What you are asked to do:
All that is wanted is the lines from the first line of the listing below through the line containing "Task: Expand Destination", written out exactly with pictures left out.

★ ★ ★

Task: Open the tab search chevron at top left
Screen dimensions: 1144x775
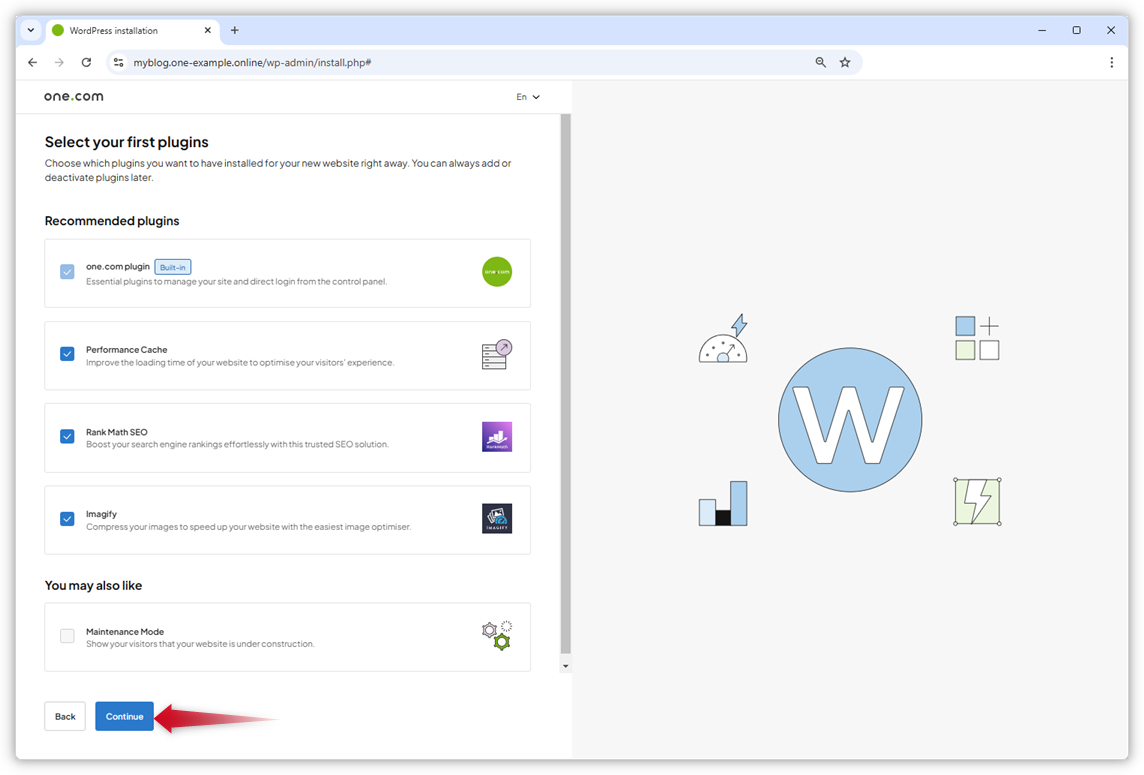Action: (29, 30)
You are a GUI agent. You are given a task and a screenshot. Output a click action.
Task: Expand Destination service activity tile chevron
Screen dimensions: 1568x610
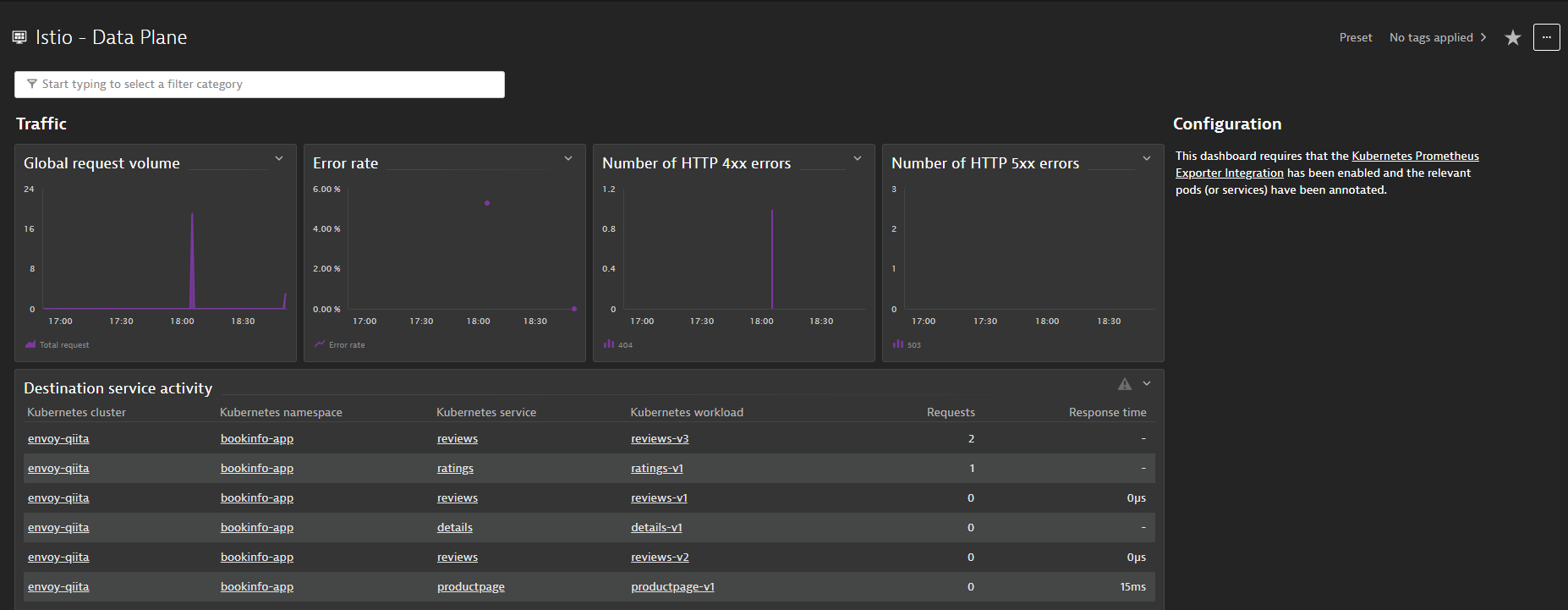1147,383
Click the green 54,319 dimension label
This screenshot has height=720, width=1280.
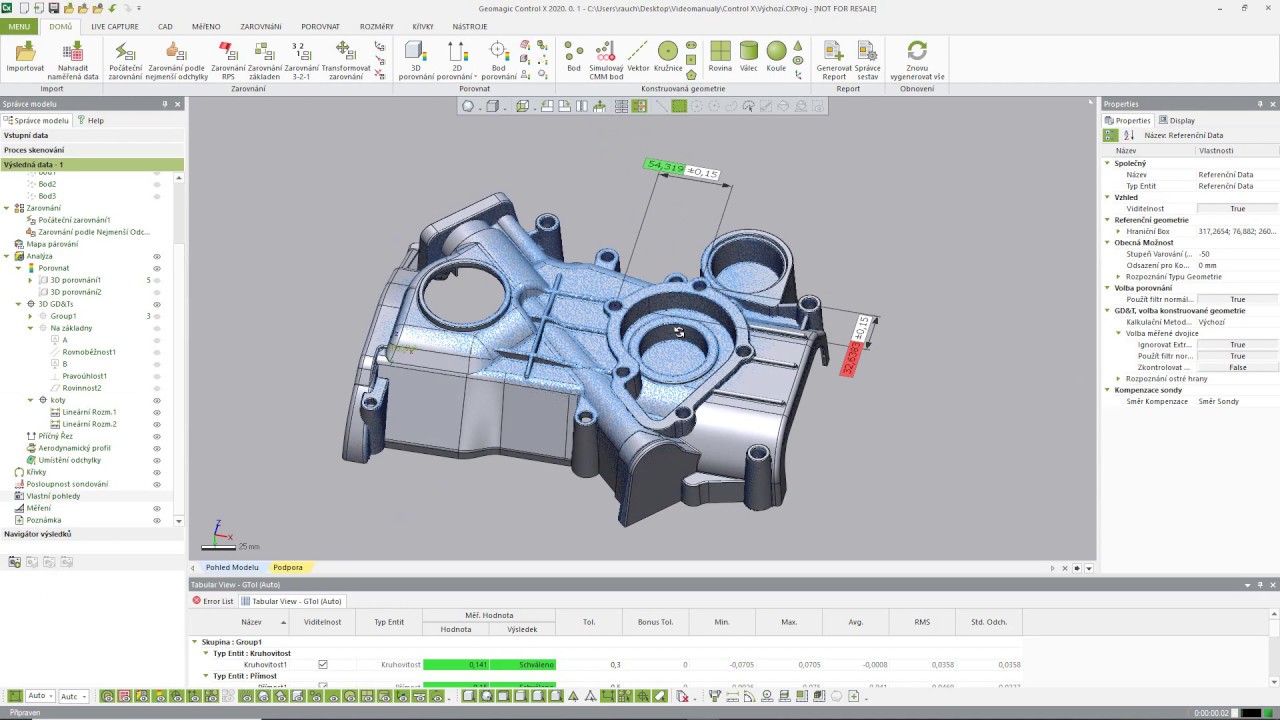(665, 166)
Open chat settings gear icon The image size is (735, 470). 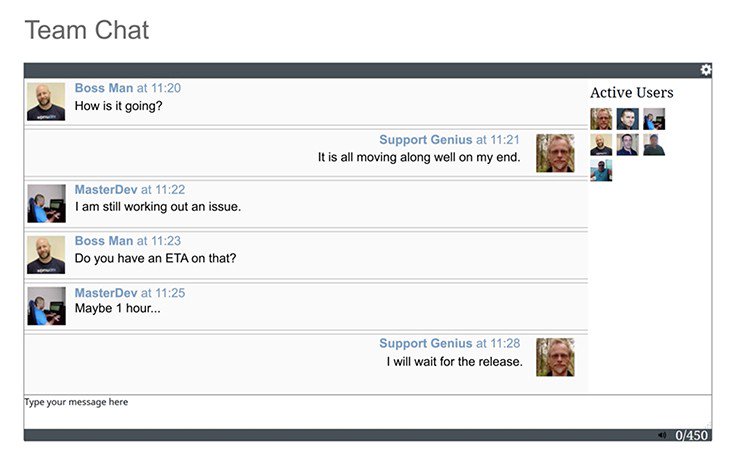pyautogui.click(x=706, y=70)
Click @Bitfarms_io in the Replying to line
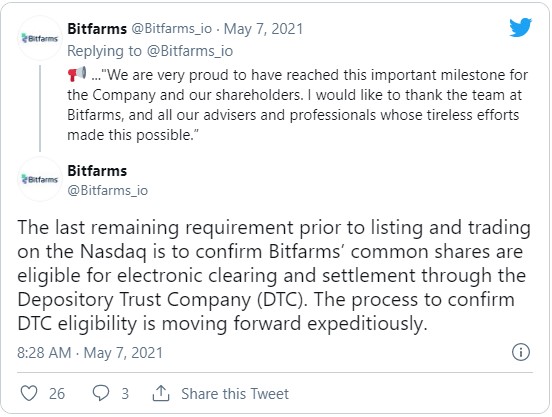Viewport: 552px width, 417px height. pos(190,51)
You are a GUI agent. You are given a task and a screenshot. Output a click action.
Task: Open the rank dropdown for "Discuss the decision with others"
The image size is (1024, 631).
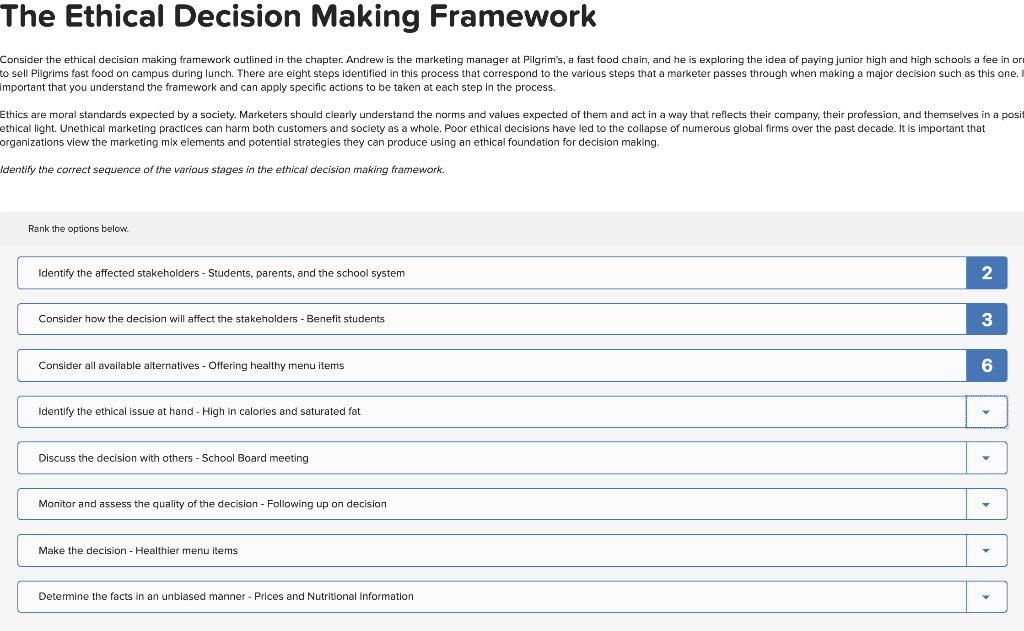tap(986, 457)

★ ★ ★

Response box:
Task: Open the tab search chevron at top left
Screen dimensions: 1144x775
Action: (29, 30)
You are a GUI agent. You are given a task and a screenshot. Output a click action.
Task: Expand Destination service activity tile chevron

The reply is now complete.